Ruido en la oficina
Aunque las oficinas no son los centros de trabajo en los que hay que soportar ruidos más molestos no significa que estén exentas de unos niveles de decibelios inaguantables en muchas ocasiones. Esta situación puede acabar causando estrés en las personas que allí desempeñan sus funciones.
Entre los ruidos que un oficinista debe tolerar están las conversaciones de sus compañeros, los constantes y múltiples timbrazos de los teléfonos, tanto fijos como móviles, la música ambiental o la particular de cada trabajador si este no utiliza auriculares o el continuo trasiego de personas.
Aunque cada persona tiene una tolerancia diferente al ruido, está comprobado que éste afecta a la concentración. El ruido producido por una conversación puede reducir la capacidad de concentración hasta en un 20%. En cambio, un ambiente silencioso puede ayudar a mejorar la capacidad de centrarnos en una tarea hasta en un 50%.

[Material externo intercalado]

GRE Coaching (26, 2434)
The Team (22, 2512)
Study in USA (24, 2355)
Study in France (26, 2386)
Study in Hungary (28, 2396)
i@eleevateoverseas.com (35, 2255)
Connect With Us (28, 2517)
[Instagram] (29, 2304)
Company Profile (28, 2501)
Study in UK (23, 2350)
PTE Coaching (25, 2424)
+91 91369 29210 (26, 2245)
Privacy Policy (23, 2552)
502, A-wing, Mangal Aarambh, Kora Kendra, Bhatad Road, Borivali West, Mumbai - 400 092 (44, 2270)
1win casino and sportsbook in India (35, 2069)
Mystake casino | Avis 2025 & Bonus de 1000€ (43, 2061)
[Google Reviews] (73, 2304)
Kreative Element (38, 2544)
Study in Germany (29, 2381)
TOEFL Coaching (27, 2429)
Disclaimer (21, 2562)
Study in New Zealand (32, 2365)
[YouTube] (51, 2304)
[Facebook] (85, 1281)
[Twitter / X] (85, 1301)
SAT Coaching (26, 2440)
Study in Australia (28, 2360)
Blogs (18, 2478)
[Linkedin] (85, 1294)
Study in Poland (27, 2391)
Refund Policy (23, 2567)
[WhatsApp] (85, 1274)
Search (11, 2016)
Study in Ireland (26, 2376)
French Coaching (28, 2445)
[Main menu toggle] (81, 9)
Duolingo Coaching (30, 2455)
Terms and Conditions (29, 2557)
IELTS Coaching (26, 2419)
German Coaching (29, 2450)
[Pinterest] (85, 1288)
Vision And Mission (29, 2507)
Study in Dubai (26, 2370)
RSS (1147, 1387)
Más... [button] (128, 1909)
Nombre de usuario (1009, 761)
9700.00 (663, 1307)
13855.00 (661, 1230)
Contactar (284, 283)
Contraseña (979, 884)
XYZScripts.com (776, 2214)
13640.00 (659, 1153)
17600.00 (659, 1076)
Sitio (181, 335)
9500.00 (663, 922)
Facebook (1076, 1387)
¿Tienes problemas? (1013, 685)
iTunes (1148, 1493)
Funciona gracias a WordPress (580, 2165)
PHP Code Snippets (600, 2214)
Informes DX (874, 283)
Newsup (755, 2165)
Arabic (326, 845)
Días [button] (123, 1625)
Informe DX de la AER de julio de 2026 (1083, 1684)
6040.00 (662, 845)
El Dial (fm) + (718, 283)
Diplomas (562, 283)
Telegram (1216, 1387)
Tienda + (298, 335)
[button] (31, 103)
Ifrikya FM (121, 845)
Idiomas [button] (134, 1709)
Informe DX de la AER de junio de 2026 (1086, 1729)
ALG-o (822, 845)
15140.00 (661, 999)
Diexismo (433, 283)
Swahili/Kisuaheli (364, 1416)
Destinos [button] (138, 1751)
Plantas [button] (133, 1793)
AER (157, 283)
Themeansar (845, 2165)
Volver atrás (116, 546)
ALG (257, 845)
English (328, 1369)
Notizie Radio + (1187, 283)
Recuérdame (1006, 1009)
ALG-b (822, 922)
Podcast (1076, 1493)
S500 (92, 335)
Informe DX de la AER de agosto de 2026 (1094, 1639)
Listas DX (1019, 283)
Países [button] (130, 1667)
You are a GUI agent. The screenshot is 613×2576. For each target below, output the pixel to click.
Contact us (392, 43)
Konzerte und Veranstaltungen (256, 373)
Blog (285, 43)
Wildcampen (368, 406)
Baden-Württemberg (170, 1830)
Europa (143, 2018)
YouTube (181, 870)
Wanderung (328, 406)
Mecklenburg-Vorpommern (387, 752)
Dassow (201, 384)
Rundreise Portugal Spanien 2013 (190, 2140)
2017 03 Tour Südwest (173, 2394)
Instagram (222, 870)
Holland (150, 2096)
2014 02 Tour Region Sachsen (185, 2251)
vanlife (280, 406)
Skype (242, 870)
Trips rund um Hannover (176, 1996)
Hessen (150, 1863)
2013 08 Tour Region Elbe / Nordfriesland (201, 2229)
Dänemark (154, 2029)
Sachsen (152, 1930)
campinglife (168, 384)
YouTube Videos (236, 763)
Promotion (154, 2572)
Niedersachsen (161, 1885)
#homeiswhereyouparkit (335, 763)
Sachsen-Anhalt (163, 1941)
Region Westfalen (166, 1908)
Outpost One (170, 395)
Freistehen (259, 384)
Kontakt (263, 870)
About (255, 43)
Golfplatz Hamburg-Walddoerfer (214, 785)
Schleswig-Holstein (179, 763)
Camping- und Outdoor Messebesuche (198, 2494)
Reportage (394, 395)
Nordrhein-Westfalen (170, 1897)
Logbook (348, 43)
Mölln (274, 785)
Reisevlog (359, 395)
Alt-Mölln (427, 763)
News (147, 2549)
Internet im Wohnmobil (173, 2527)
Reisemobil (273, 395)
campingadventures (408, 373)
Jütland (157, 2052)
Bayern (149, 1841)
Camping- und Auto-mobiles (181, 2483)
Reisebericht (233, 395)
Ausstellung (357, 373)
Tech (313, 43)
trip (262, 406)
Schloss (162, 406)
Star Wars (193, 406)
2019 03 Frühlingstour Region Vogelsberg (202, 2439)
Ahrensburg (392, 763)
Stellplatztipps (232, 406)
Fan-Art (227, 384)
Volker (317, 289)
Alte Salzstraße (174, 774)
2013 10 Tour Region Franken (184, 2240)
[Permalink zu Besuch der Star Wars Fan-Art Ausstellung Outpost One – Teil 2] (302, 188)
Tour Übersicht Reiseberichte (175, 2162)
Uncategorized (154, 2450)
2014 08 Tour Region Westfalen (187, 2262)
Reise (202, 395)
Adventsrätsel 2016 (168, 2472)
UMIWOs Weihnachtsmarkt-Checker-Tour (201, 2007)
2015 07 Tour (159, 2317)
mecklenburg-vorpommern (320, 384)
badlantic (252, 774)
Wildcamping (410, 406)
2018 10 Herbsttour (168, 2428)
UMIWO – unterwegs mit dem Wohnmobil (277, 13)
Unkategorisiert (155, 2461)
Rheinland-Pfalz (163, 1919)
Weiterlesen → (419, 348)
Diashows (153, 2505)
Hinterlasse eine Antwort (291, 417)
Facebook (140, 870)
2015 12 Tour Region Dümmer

La mejor manera de aislarse de los ruidos de la oficina es la música, a ser posible escuchada a través de auriculares. La opción ideal es la música clásica pero, como ya hemos explicado anteriormente, otros estilos también ayudan a mejorar la capacidad de concentración y de paso ponernos de buen humor. También se pueden usar tapones para los oídos. Y si las conversaciones llegan a un nivel ensordecedor, se debe rogar a los compañeros que bajen la voz.
Sin embargo, demasiado ruido en el lugar de trabajo no sólo afecta al desempeño de las tareas y al bienestar de los empleados. Un nivel de ruido alto y continuo suele afectar también a la capacidad auditiva de los trabajadores, resultando en pérdida de audición.